Wrocławskie Targi Dobrych Książek po raz 26 odbyły się we Wrocławiu. Kiedy byłam małą dziewczynką podczas spaceru z mamą i rodzeństwem pewnego grudniowego dnia (a właściwie ciemnego wieczoru) zawędrowaliśmy do ratusza, który akurat był otwarty, postanowiliśmy wykorzystać otwarte drzwi i zwiedzić go w środku. Wyszliśmy z torbami pełnymi książek, bo tam odbywały się jedne z pierwszych (a może pierwsze) targów.
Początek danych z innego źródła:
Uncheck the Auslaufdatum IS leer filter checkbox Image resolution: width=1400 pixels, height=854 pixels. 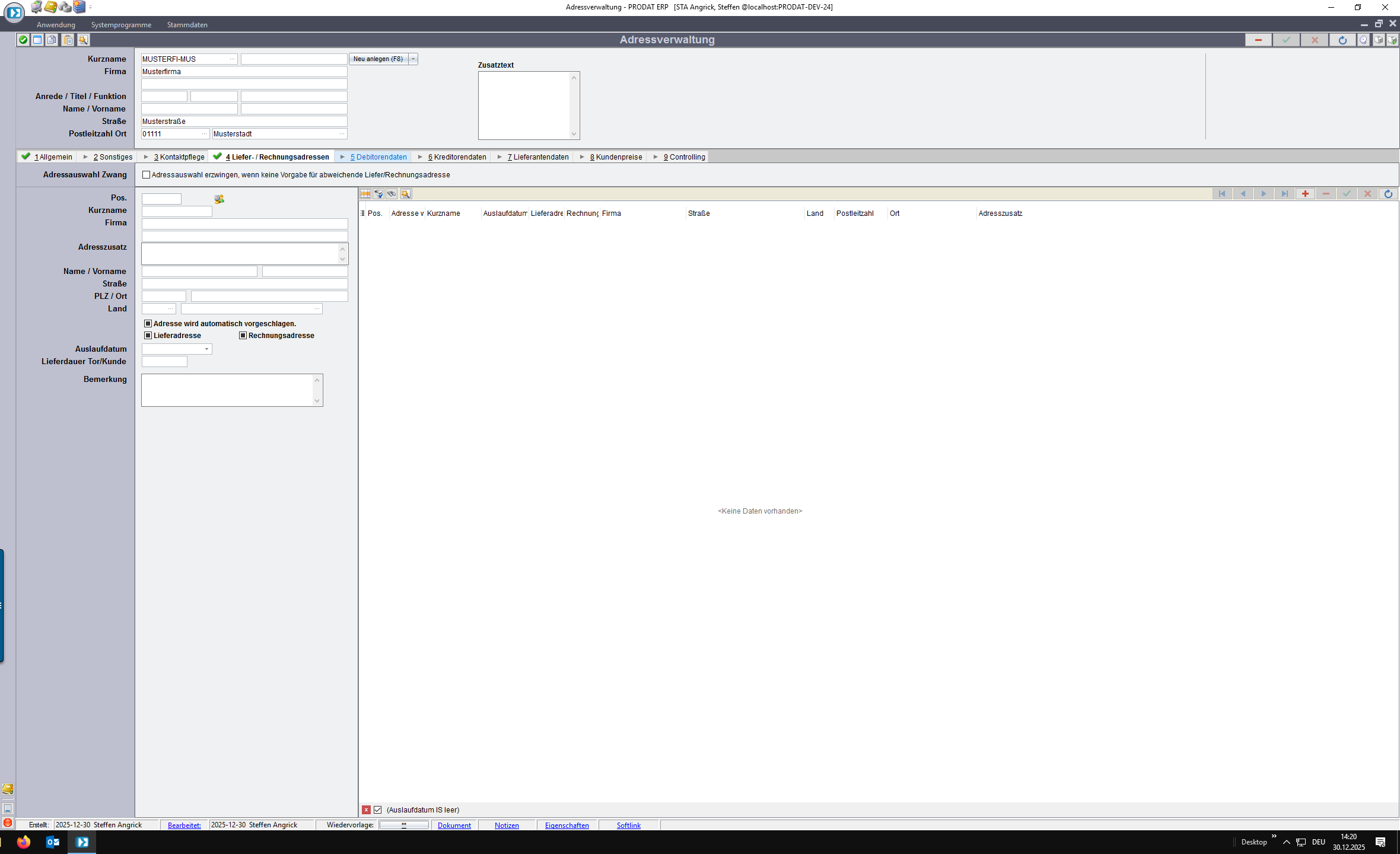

A potem w kolejnych latach, na kolejnych targach kupiłam już niemałą biblioteczkę odbyłam mnóstwo wspaniałych spotkań i rozmów i nawet, jak idę sama, zawsze spotykam kogoś znajomego.
Stoisko wydawnictwa Akapit Press było tym, które odwiedzałam przez lata, jako pierwsze, żeby dowiedzieć się, kiedy będzie nowa część Jeżycjady.
INFORMACJE PRAKTYCZNE:
Targi przez lata zmieniały swoje miejsce, były w BWA Awangarda, w Muzeum Architektury i na dworcu PKP, we wszystkich tych miejscach był tłok i ścisk i kolejki. Na szczęście od kilku lat odbywają się w Hali Stulecia i tam jest idealnie. Tak idealnie, że śmiało można się wybrać z dziećmi, zwłaszcza, że strefa zabaw dla dzieci jest zawsze. W tym roku oferta książek dla dzieci była wyjątkowo bogata i ciekawa a ja miałam okazję porozmawiać z Elizą Piotrowską.
W tej stercie książek znalazła się Mama Mu na drzewie oraz Wigilia Mamy Mu i Pana Wrony a także Berło Andrzeja Maleszki, będziemy sprawdzać, czy jest “odpowiednio dużo Budynia.”